Hackers Use Device Code Phishing to Hijack Microsoft 365 Accounts

A newly discovered phishing campaign targeting Microsoft 365 accounts has been attributed to Russian-linked threat actors, leveraging an advanced technique known as device code authentication phishing.

Reports from both Microsoft and cybersecurity firm Volexity indicate that multiple groups have been exploiting this method since mid-2024, targeting government agencies, NGOs, defense organizations, and private companies across Europe, North America, Africa, and the Middle East.

Microsoft Threat Intelligence first identified an ongoing device code phishing operation by a group it tracks as Storm-2372. The campaign, active since at least August 2024, involves attackers masquerading as users of messaging applications like WhatsApp, Signal, and Microsoft Teams. Victims receive fake meeting invitations or messages from seemingly legitimate contacts, leading them to an official Microsoft login page where they unknowingly authenticate an attacker-controlled session.

Microsoft assesses Storm-2372 as a nation-state actor aligned with Russian geopolitical interests, based on the group’s tactics, targeting scope, and victimology. Meanwhile, Volexity’s independent research found that at least three separate Russian threat groups — identified as CozyLarch (APT29), UTA0304, and UTA0307 — have been deploying similar attacks since January 2025, further confirming the widespread nature of this technique.

Device code phishing workflow

Device code authentication is a legitimate feature used for logging into Microsoft services from devices that lack interactive web browsers, such as smart TVs and IoT devices. The attack exploits this process as follows:

1. Attackers generate a device code: The adversary creates a valid authentication request on Microsoft’s device login portal.
2. Targeted social engineering: Victims receive phishing emails or messages impersonating government officials, journalists, or research institutions, prompting them to enter the provided code into the legitimate Microsoft sign-in page.
3. Session hijacking: Once the victim authenticates, the attacker captures the access token, gaining control over the user’s Microsoft 365 account without needing credentials.
4. Lateral movement and data theft: The attackers then exploit access to search for sensitive data, send additional phishing emails within the organization, and exfiltrate emails or cloud-stored documents.

Unlike traditional phishing, this method bypasses standard multi-factor authentication (MFA) and leaves minimal traces in security logs, making it highly effective and difficult to detect.

Tactics and victimology

Volexity’s research provides additional insight into how Russian actors have been executing these attacks. The campaigns often involve masquerading as government and diplomatic entities, impersonating officials from the U.S. Department of State, Ukrainian Ministry of Defense, European Parliament, and other prominent institutions.

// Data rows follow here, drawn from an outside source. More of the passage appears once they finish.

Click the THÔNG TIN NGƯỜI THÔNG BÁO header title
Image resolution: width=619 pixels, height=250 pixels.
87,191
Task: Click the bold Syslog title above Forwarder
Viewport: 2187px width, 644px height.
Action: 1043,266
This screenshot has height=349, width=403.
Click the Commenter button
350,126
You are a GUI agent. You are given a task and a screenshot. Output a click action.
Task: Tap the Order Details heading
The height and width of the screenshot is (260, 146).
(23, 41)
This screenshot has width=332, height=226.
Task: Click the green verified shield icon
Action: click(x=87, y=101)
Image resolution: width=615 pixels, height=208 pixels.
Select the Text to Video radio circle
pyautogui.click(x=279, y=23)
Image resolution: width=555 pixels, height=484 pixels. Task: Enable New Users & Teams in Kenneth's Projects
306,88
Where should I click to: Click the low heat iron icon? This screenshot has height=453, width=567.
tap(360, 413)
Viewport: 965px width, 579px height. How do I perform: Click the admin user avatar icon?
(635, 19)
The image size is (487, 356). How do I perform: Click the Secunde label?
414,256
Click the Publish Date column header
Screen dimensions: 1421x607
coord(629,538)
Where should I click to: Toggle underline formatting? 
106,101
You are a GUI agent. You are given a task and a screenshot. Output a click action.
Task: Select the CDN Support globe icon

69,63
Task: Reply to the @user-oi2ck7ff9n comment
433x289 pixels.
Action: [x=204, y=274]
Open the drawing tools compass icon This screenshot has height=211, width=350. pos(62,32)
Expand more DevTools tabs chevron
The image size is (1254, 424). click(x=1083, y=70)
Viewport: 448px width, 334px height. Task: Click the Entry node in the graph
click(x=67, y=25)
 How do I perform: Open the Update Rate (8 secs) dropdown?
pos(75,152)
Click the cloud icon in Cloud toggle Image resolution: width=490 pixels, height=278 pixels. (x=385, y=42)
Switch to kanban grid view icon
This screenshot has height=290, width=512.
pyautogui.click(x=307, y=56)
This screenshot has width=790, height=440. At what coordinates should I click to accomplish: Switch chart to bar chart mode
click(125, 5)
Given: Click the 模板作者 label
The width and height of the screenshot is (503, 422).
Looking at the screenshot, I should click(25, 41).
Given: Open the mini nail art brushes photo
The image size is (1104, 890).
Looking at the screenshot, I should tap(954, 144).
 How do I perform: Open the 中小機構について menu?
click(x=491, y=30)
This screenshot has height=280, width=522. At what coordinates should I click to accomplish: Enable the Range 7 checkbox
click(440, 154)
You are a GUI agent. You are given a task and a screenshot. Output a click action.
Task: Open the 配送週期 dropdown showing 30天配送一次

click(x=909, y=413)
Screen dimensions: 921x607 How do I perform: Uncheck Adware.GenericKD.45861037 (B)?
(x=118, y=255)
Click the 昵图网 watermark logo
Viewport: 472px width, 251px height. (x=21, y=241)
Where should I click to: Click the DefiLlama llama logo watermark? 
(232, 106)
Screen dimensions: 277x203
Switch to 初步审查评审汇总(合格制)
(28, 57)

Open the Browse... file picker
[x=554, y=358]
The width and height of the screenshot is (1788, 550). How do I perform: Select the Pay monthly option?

Victims have been approached with invitations to discussions on geopolitical topics, including U.S.-EU relations, China’s foreign policy, and NATO affairs.

Execution differs per threat actor. According to Volexity, the following tactics are followed from each threat group:

• UTA0304 created a fake secure chat platform, directing victims to an attacker-controlled Element messaging server.
• CozyLarch (APT29) sent fake invitations to join a U.S. State Department Microsoft Teams meeting.
• UTA0307 built a fake Microsoft login page that generated real-time device authentication codes to trick users into providing access.

These highly targeted spear-phishing efforts have led to successful compromises of Microsoft 365 accounts, with attackers using automation tools like Python-based scripts to rapidly exfiltrate data.

Both Microsoft and Volexity have taken steps to alert affected organizations and mitigate the ongoing threat. Microsoft has issued notifications to targeted users and is actively monitoring for suspicious authentication attempts. Additionally, Volexity has linked several domains and email addresses to these campaigns, providing threat intelligence to security teams.